> [Document passage]
────────────────────

On Mon, 28 Oct 2024, Alex Coplan wrote:
> This allows us to vectorize more loops with early exits by forcing
> peeling for alignment to make sure that we're guaranteed to be able to
> safely read an entire vector iteration without crossing a page boundary.
>
> To make this work for VLA architectures we have to allow compile-time
> non-constant target alignments. We also have to override the result of
> the target's preferred_vector_alignment hook if it isn't a power-of-two
> multiple of the TYPE_SIZE of the chosen vector type.
>
> There is currently an implicit assumption that the TYPE_SIZE of the
> vector type is itself a power of two. For non-VLA types this
> could be checked directly in the vectorizer. For VLA types I
> had discussed offline with Richard S about adding a target hook to allow
> the vectorizer to query the backend to confirm that a given VLA type
> is known to have a power-of-two size at runtime.
GCC assumes all vectors have power-of-two size, so I don't think we
need to check anything but we'd instead have to make sure the
target constrains the hardware when this assumption doesn't hold
in silicon.
> I thought we
> might be able to do this check in vector_alignment_reachable_p. Any
> thoughts on that, richi?
For the purpose of alignment peeling yeah, I guess this would be
a possible place to check this. The hook is currently used for
the case where the element has a lower alignment than its
size and thus vector alignment cannot be reached by peeling.

────────────────────

> [Material]
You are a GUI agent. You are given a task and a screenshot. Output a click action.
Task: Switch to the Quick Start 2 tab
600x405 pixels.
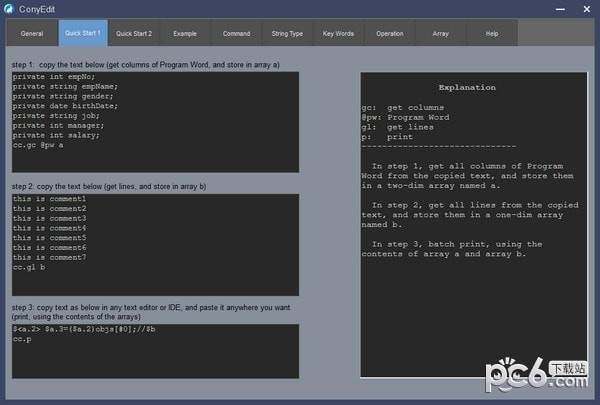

────────────────────

> [Set of tasks]
[1] Answer these questions using the vectorizer email, giving each answer on its own line with the matching letter.
(a) According to the quoted message, what does forcing peeling for alignment guarantee?
(b) Under what condition does the quoted message say the result of the preferred_vector_alignment hook has to be overridden?
(c) In the reply, for what case is the hook used currently?
[2] List every identifier in the vectorizer email that contains an underscore.

> [Answers]
[1]
(a) It guarantees that an entire vector iteration can be read safely without crossing a page boundary.
(b) The result has to be overridden if it isn't a power-of-two multiple of the TYPE_SIZE of the chosen vector type.
(c) It is used when the element has a lower alignment than its size, so vector alignment cannot be reached by peeling.

[2]
preferred_vector_alignment
TYPE_SIZE
vector_alignment_reachable_p